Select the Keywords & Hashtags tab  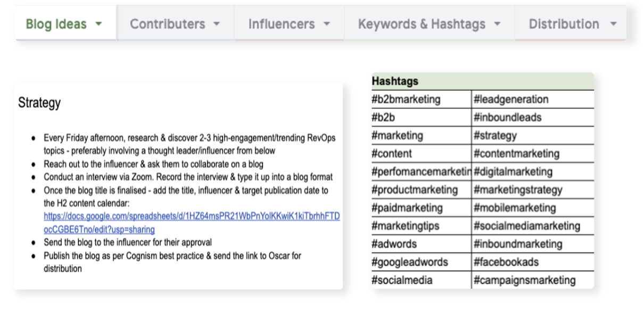click(422, 25)
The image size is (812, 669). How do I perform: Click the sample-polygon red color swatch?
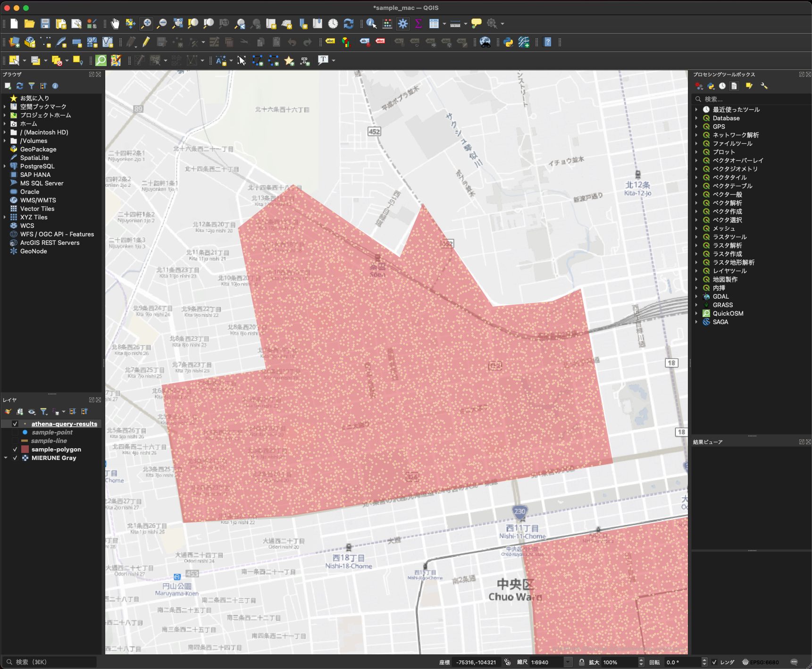[x=25, y=450]
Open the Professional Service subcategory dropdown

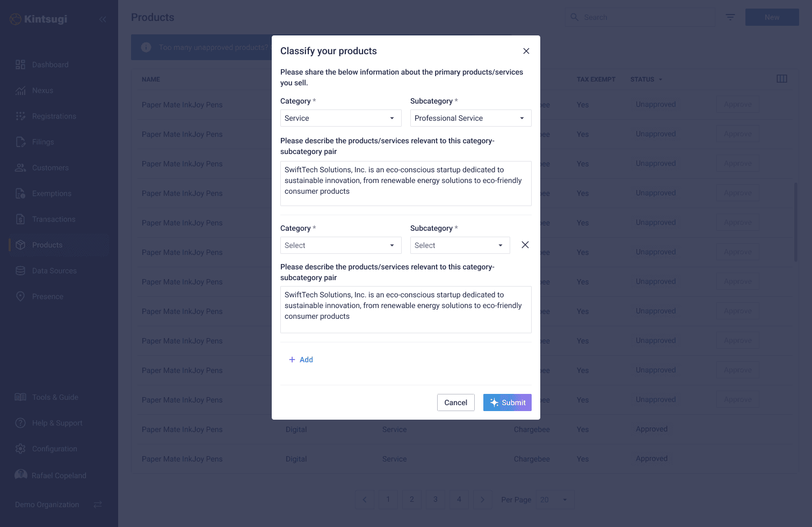pos(470,118)
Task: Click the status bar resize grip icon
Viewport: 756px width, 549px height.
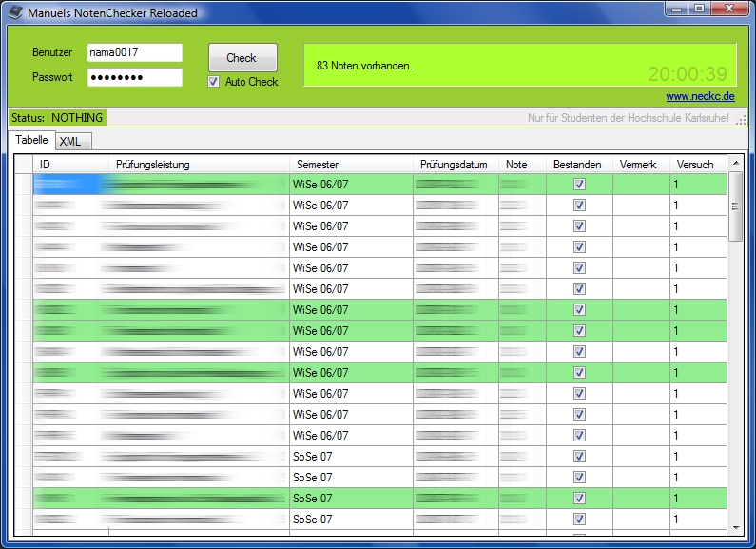Action: 740,119
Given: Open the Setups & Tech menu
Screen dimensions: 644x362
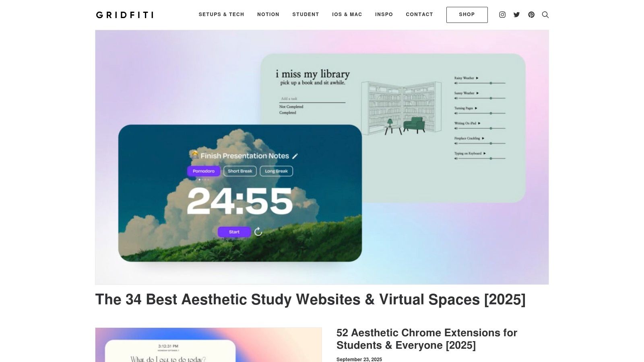Looking at the screenshot, I should click(x=221, y=14).
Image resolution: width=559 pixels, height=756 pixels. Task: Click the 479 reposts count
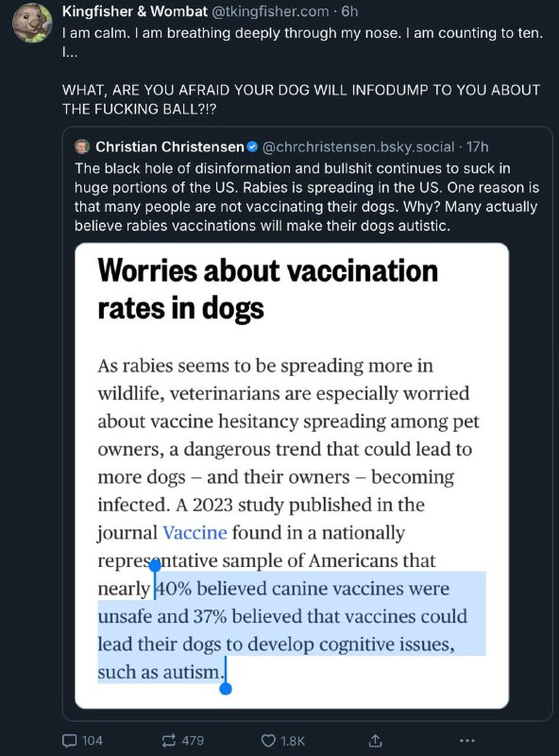click(x=193, y=741)
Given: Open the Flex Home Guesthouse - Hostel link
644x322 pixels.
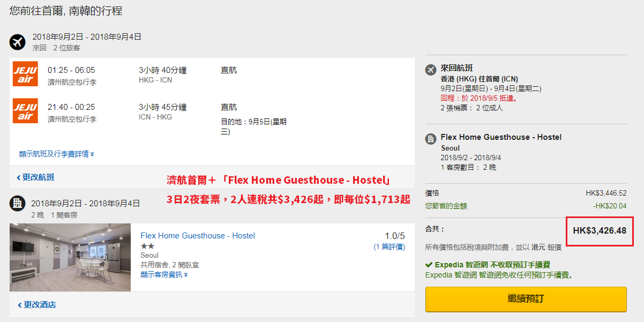Looking at the screenshot, I should point(198,236).
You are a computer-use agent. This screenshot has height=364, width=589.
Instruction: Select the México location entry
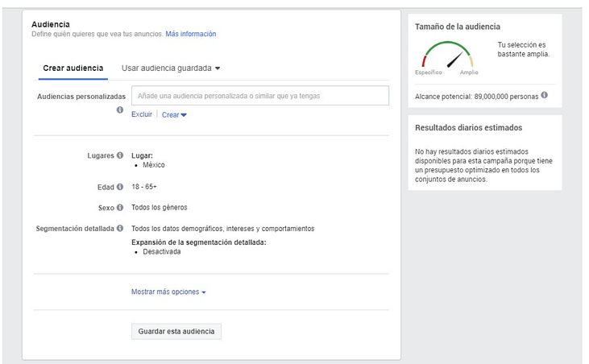click(154, 165)
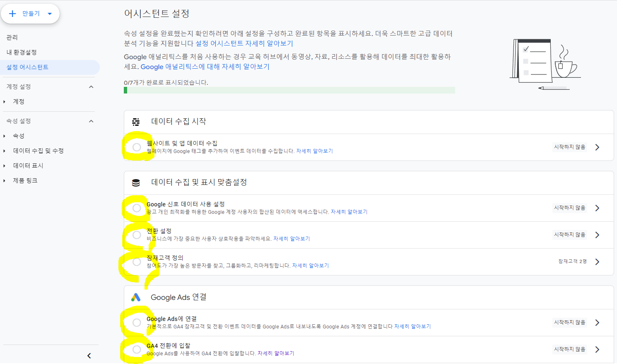Click the checklist and coffee illustration
Viewport: 617px width, 364px height.
[x=545, y=64]
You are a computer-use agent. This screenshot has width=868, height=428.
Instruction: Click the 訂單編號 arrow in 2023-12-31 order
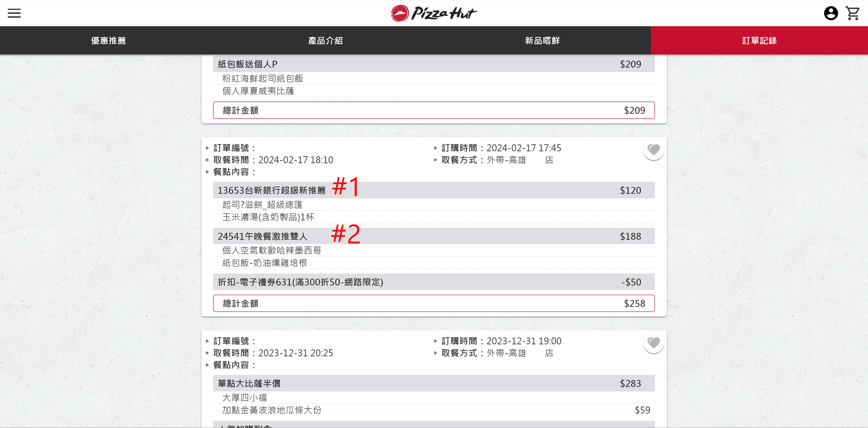(x=208, y=341)
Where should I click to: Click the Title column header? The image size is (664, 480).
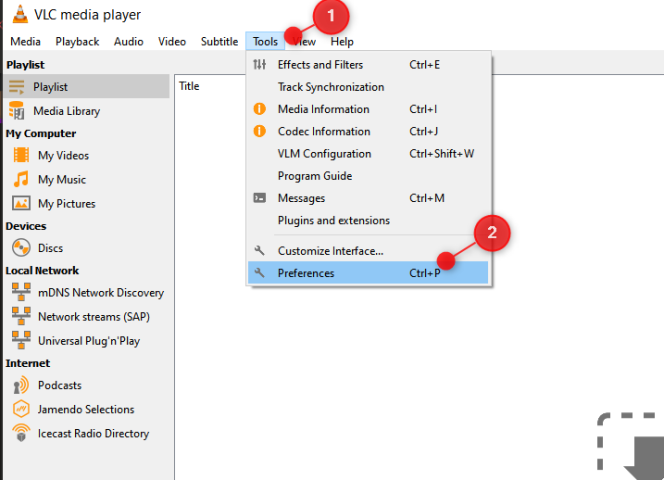coord(189,86)
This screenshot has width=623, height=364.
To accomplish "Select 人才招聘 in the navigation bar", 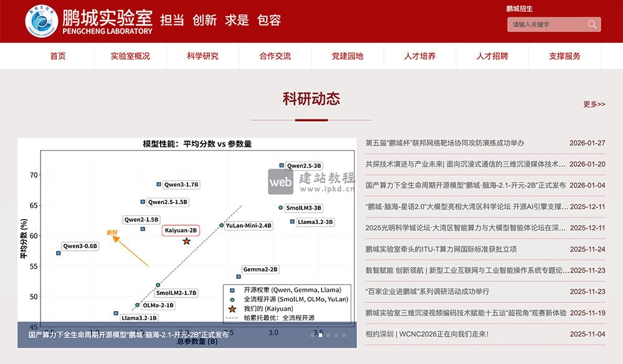I will pyautogui.click(x=492, y=56).
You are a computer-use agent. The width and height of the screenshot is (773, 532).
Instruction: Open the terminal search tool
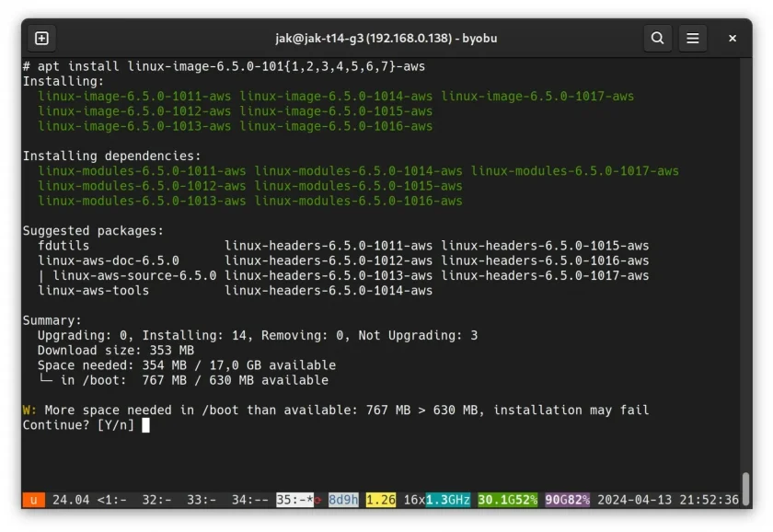click(x=657, y=38)
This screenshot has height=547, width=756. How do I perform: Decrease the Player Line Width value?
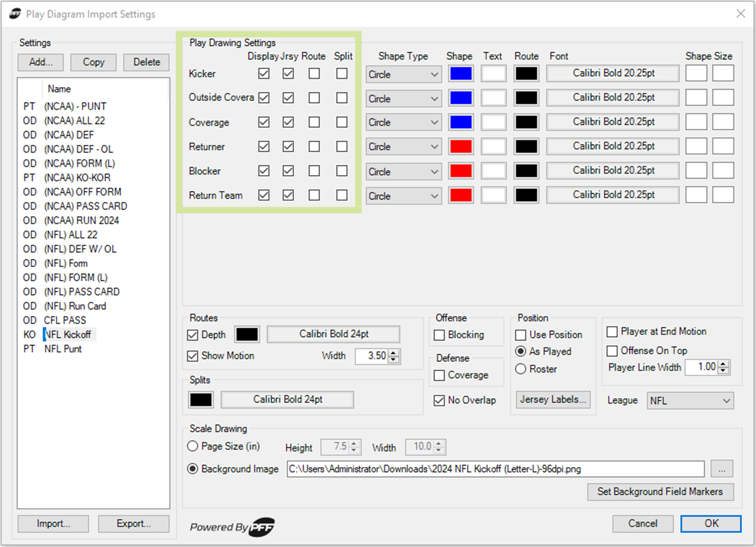click(724, 370)
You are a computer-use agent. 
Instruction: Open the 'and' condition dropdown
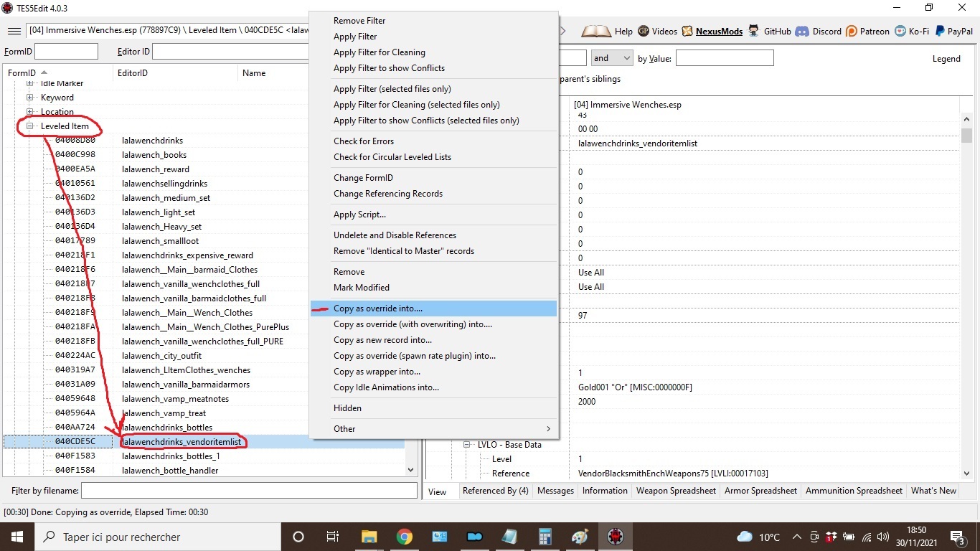coord(611,58)

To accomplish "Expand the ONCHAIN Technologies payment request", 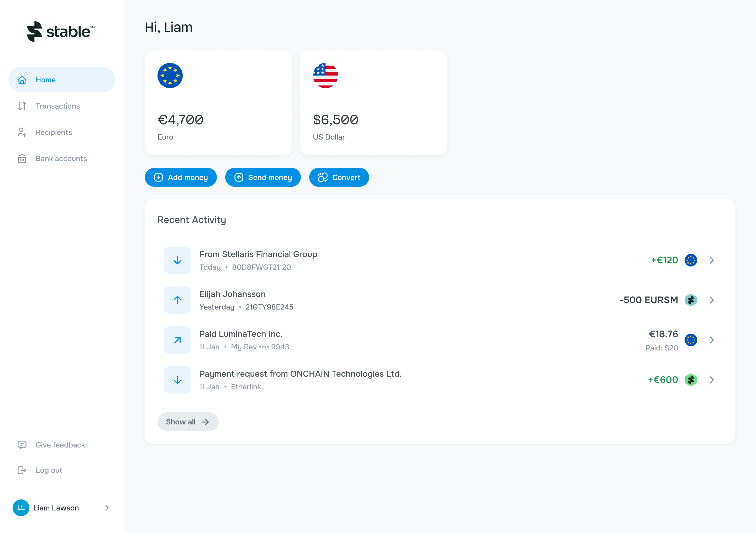I will 712,380.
# # # # #
EXERCISE PROMPT:
Please copy out every line of the preceding listing that carries "Given".

SOLUTION TO THE EXERCISE:
Given: Open the Setups & Tech menu
Given: Open the Flex Home Guesthouse - Hostel link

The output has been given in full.